The therapist was instructed to consider "alters" as distinct personalities. Toys were provided for child personalities! By 1984 when the first international conference of MPD was held, the problem had already arisen of increasingly violent images coming from the patient. Twenty-five per cent of patients were claiming they had been tortured in Satanic Cults. The Satanic Cult was a myth - that Great Satanic Cult of the fifteenth and sixteenth centuries that led to the witch hunts. In 1980 MICHELLE REMEMBERS by Michelle Smith and Lawrence Pazder, MD, crystallised in popular culture Satanic Ritual Abuse (SRA). Bennett G. Braun wrote PSYCHOLOGY AND BRAIN CHEMISTRY IN THE PROGRAMMING OF HUMAN BEINGS. There was an economic factor here. Braun and those who diagnosed SRA profited. There was a Rorschach Abuse Patient Checklist, in which if you get so many "points" you are a "Satanic multiple" and you just don't know it yet. Books of this nature are still being written - see the work of Alex Constantine and Cathy Gould.

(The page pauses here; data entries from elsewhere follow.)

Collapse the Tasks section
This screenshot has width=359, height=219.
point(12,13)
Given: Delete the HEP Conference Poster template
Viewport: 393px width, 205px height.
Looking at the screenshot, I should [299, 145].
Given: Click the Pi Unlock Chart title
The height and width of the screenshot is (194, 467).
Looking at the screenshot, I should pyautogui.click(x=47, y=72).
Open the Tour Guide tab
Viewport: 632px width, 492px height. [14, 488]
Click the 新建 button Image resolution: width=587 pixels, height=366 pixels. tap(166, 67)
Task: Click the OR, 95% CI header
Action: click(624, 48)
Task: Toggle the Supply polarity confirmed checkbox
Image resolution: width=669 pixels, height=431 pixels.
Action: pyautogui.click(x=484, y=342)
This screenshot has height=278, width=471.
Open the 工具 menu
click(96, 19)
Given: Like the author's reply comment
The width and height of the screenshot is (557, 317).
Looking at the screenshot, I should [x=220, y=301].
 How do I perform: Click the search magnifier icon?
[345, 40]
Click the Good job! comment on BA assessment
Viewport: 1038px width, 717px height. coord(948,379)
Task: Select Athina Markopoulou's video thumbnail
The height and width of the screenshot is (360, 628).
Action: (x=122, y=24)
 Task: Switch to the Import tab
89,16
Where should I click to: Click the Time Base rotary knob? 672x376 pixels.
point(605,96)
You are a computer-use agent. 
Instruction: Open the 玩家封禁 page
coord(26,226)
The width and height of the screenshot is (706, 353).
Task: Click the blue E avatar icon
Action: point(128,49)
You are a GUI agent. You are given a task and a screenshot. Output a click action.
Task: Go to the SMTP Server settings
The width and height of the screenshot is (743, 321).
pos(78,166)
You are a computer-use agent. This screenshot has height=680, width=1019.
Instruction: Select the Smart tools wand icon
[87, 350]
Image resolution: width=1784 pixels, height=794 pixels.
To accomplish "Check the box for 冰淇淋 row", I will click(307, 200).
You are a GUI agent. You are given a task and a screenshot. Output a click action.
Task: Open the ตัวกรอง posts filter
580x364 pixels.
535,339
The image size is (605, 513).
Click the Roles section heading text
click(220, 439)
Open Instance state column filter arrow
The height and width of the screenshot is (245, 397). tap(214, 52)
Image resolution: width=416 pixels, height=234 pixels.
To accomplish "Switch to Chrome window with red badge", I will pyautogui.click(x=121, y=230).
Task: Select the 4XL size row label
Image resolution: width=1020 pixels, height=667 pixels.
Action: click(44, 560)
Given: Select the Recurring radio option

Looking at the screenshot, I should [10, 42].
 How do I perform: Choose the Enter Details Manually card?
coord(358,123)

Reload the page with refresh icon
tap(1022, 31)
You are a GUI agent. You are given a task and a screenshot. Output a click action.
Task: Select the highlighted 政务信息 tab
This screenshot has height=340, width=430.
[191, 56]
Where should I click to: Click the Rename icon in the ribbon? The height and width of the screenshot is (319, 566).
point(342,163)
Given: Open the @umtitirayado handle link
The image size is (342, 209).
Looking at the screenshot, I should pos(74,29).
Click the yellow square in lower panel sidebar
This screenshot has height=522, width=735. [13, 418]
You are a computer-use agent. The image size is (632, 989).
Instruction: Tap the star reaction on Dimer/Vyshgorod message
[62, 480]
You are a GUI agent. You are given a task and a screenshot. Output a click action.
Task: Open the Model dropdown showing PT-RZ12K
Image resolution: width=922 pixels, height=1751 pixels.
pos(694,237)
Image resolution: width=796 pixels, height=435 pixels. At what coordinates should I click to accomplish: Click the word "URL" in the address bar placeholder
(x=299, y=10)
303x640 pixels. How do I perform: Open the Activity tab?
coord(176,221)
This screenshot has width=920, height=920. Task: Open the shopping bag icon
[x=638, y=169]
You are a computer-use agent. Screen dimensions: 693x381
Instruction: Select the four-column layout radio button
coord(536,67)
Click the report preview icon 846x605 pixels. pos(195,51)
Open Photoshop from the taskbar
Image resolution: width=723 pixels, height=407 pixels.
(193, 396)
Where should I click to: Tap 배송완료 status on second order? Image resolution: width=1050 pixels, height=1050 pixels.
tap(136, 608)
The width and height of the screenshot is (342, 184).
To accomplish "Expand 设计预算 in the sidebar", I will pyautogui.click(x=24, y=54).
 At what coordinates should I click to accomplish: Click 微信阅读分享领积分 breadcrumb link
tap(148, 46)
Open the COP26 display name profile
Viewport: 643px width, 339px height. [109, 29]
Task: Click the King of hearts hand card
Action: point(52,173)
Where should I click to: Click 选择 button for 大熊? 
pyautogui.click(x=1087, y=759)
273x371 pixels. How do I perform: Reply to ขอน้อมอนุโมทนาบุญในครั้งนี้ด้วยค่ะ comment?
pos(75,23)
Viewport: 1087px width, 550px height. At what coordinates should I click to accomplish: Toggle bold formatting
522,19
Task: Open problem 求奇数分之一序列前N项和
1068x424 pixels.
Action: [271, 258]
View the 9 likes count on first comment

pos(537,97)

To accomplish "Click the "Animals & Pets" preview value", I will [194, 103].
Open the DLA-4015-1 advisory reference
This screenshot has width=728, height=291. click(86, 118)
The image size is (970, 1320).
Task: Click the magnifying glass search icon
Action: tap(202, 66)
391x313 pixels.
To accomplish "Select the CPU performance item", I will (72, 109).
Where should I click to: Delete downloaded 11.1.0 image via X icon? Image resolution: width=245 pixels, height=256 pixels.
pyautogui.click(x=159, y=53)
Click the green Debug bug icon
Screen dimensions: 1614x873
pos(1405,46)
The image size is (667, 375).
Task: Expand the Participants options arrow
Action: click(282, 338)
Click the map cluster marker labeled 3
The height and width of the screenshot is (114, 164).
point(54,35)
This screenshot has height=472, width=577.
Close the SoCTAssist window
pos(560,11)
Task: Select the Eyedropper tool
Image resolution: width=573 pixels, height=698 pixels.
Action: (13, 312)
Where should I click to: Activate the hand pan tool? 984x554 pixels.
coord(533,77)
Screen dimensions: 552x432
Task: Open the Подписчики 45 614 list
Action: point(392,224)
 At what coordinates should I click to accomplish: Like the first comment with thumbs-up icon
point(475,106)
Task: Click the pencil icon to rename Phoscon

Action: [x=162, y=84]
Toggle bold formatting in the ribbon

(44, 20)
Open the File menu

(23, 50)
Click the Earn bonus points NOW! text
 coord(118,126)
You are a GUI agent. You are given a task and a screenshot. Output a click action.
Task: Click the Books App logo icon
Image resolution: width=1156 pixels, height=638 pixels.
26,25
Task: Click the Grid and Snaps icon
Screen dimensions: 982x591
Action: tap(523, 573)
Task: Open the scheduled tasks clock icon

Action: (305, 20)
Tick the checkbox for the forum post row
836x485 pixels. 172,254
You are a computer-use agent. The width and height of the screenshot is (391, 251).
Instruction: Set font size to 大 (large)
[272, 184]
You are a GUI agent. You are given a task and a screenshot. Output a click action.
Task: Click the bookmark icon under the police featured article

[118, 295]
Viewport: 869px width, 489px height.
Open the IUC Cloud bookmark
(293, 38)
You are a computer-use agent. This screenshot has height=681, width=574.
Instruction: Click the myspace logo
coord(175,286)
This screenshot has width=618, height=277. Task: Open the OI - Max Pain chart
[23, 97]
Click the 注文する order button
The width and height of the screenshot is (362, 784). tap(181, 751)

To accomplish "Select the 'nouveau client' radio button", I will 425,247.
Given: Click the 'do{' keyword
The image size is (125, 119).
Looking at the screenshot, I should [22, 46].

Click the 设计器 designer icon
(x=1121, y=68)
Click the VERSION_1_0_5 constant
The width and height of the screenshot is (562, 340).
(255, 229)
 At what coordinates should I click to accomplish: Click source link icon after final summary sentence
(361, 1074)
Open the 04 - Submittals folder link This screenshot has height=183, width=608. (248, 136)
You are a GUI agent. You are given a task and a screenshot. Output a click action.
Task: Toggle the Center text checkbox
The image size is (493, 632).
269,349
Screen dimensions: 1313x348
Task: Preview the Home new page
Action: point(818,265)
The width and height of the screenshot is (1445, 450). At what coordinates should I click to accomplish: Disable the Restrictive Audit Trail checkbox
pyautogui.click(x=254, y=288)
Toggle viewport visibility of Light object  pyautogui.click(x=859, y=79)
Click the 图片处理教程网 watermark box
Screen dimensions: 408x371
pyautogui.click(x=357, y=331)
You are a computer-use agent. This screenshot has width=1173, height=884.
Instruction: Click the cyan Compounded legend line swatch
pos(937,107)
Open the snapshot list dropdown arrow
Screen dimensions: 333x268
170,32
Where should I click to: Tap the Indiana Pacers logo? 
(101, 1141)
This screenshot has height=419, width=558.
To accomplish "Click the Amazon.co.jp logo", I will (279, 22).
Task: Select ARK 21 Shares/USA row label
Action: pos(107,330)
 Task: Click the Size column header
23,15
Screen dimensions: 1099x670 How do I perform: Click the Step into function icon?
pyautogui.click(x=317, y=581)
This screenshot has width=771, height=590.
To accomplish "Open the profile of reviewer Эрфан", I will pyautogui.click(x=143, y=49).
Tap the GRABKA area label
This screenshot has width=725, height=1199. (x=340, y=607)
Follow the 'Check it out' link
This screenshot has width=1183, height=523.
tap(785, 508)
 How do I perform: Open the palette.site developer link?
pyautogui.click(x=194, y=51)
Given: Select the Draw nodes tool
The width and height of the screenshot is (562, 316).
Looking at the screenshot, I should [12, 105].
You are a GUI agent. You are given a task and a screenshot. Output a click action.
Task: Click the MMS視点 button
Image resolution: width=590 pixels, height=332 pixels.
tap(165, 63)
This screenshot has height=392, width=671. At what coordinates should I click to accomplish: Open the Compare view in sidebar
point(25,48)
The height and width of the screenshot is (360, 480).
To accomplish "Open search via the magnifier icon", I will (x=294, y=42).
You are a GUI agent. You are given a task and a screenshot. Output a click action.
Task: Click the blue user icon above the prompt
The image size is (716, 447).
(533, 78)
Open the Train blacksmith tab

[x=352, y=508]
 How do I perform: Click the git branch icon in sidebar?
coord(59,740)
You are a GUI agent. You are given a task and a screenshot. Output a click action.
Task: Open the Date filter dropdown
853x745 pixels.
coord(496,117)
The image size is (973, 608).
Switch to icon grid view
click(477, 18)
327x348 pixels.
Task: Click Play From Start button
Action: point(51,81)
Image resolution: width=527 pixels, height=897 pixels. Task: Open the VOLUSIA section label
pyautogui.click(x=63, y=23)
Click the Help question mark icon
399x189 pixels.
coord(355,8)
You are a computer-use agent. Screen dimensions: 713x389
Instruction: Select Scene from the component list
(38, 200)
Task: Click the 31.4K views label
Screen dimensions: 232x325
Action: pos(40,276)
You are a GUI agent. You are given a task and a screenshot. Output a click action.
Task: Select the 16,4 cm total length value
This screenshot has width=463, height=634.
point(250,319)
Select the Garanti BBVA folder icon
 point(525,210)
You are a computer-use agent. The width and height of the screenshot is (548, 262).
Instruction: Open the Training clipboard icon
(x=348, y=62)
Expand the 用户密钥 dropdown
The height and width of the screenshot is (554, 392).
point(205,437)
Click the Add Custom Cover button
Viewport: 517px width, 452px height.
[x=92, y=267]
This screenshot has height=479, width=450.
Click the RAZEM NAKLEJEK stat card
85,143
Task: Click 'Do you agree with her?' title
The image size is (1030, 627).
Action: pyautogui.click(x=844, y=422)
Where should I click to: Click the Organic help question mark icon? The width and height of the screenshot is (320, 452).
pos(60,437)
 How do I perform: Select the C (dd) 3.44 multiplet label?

The HANDBOOK OF HYPNOTIC SUGGESTIONS AND METAPHORS was written by D. Corydon Hammond PhD. He organised a committee on "recovered memory" and gave the (in)famous "Greenbaum Speech" in which he declared that Satanic Cults emerged in Nazi Germany and a Jewish boy in one of these cults was got to by the CIA who used him to abuse children in the USA.

We are shown a video. It is a training video for clinicians involving Dr Roberta Sachs. The patient in the video has MPD but has no traumatic memories. The doctor needs to get memories from her - why else would the patient be there? The techniques include: group therapy where the patient is put among a group who share their Satanic stories with each other; group therapy in which each patient slings mud against a wall to express their anger against the obligatory person that abused them; a little model schoolroom [which in all honesty can only be described as a Satanic Ritual Abuse Action Playset! - BK] including play figures with which the patient is to act out the supposed abuse - the adult figure is dressed all in black and there is a pentagram on the blackboard; and finally the patient is tied down to her bed with straps and pumped full of sodium amentol.